Table 3: Excerpt from the attempts data containing feature sequences from two different samples provided, both claiming to be user ‘12345’ and providing the correct password, but one sample is genuine (‘0’), and one an impostor (‘1’). The unit is in ms. ‘d’ stands for

‘dwell time’ and ‘f’ for ‘flight time’ (of which there are four different types).

d mean f1 mean f2 mean f3 mean f4 mean username impostor 136353.0 247693.0 386233.0 386832.0 525371.0 12345 0 101175.0 57725.2 160851.0 161111.0 264237.0 12345 1

3.4 Training

When the features have been extracted, the next step is to actually train the model.

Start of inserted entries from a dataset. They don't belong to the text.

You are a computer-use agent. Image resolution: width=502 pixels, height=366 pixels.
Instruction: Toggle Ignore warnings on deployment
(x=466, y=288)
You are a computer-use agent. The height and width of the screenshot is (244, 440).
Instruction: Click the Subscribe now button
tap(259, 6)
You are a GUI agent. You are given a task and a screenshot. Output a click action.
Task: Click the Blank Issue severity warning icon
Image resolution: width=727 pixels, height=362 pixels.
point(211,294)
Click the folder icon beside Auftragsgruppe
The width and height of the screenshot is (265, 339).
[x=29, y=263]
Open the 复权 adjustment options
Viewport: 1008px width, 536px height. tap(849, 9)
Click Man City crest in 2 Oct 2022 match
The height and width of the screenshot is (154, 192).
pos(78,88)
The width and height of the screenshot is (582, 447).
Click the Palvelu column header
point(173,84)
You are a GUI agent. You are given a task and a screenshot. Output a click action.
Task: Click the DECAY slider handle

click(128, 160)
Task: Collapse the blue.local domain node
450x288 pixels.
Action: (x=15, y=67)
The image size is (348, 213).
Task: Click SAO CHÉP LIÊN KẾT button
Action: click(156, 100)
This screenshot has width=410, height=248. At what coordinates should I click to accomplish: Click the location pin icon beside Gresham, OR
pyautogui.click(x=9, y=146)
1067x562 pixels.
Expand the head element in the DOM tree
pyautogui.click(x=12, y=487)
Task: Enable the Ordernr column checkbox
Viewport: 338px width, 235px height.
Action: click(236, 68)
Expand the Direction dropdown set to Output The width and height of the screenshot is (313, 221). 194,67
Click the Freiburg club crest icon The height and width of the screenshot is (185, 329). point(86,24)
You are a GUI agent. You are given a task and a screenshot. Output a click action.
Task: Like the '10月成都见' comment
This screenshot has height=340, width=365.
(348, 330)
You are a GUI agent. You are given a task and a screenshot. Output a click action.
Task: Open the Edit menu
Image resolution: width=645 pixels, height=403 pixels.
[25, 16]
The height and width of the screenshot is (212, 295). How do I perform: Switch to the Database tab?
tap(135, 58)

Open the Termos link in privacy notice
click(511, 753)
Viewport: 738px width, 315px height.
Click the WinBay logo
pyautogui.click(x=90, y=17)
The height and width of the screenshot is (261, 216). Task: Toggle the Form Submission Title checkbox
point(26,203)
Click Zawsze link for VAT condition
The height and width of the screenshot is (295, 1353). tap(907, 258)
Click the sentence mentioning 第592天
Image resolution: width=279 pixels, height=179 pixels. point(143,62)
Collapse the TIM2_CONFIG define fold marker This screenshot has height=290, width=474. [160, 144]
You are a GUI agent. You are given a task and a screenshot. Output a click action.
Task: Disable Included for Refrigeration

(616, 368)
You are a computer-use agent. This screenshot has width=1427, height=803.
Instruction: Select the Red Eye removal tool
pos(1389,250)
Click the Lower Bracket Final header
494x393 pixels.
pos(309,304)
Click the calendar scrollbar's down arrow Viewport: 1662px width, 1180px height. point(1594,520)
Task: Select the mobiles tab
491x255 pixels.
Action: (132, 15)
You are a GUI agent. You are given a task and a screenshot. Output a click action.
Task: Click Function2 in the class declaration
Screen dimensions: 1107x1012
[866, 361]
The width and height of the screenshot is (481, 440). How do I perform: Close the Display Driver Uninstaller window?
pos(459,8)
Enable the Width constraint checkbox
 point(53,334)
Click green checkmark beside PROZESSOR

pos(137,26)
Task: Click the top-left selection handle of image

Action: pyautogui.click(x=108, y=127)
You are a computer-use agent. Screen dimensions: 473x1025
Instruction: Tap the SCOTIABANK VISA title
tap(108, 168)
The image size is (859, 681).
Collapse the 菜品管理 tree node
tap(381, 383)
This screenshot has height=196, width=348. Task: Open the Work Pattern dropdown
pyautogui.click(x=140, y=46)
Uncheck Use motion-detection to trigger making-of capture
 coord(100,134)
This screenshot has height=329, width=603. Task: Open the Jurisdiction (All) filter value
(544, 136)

The blog post ‘Building Supervised Models for User Verification Part 1 of the Tutorial’ by Maciek Dziubinski and Bartosz Topolski was the inspiration for the structure of training and testing algorithms in this study.[10] The first step is to split the usernames into usernames whose data will only be used for training and validation, and usernames whose data will only be used for testing (the testing dataset is covered in the next subchapter).

This is done to prevent data leakage and can be repeated multiple times in order to analyze potential differences between different divisions. The data used in the training is as previously mentioned, all from the registration database (where all samples come from genuine users), as seen in Table 2. The next step is to split the training set into folds for cross-validation. Within the folds, the binary classification part is prepared: All feature sequences are paired with one another, labeled according to whether they belong to different or the same user, and the feature difference is calculated (simply the difference between the sequences per feature). This is visualized in Figure 6. This, in turn, creates new features, referred to as a ‘difference feature’, which include labels. The model can now be trained to recognize patterns to whether two feature sequences belong to the same or different users.

The difference feature calculated from both two feature sequences from the same user, and from two different, can be seen in Table 5 and 6, respectively. This same pairing is done for all data in the validation set.